Where it particularly succeeds is in the thoughtful if at times ponderous (with for instance Stones Throw label founder Peanut Butter Wolf) reflections on how players first encountered Jay Dee's material and how the mythology grew rightly around him.  But that mythology didn't spring fully formed and armoured like Athena from the mind of Zeus- it built gradually and then with his death precipitously.  In the oral culture of hip hop fandom various accounts of Dilla's career are told and the nuances lean towards the story teller's vantage.  The 'truth' seems to be that in reality Dilla's frisson of greatness was vaguely and fairly narrowly felt by other hip hop producers and performers in his earliest incarnation as a producer. This particular documentary focuses, and sheds broad light,  in its second part on the nature of his (late-life of a young man) creative partnership with Madlib which would result in their mutual landmark Champion of Sound.  Likewise it places well his transit on the well travelled musical highway from Detroit to Los Angeles and his reception in the underground scene there. 

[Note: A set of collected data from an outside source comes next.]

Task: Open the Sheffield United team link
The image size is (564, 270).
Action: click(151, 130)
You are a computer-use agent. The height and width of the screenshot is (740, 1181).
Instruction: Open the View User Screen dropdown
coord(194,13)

This particular doc, perhaps owing to the sponsor and also reasons of artisitic license, leaves aside for others the height of his mid-90's popularity as a producer qua producer for artists including: Pharcyde, Tribe Called Quest, Busta Rhymes, Janet Jackson and De La Soul.  There is scant if any mention of his solo album Welcome 2 Detroit, and Ruff Draft is equally skated past.  Nor is his so-called championing or definitive 'neo-soul revival' sound, and perhaps fairly so as these are critical terms that suit writers rather than listeners after the fact.  For these considered oversights the weary tale lands heavily in it's third part on Yancey's dogged work, even while in the hospital wrapped in his failing mortal coil where he withered from complications of lupus and a blood disorder thrombocystosis, and completion of Donuts (which Peanut Butter Wolf attributed to a stream of beat tapes with junk food titles like Pizzaman).  Thoughtful commentary from DJ Houseshoes, Frank Nitty and in particular Donuts engineer Dave Cooley illuminates the central pillars of his mythology being genius, prodigious output, emotional depth and technical audacity.  In the truest sense of cyphers and illuminati implication is cast clearly that Yancey new Donuts would be his gravemarker in the century of sound.  Etched into its surfaces references both lyrical and in the original source material to Death's shuffling stride.   The sound a ride cymbal makes well after it's been struck.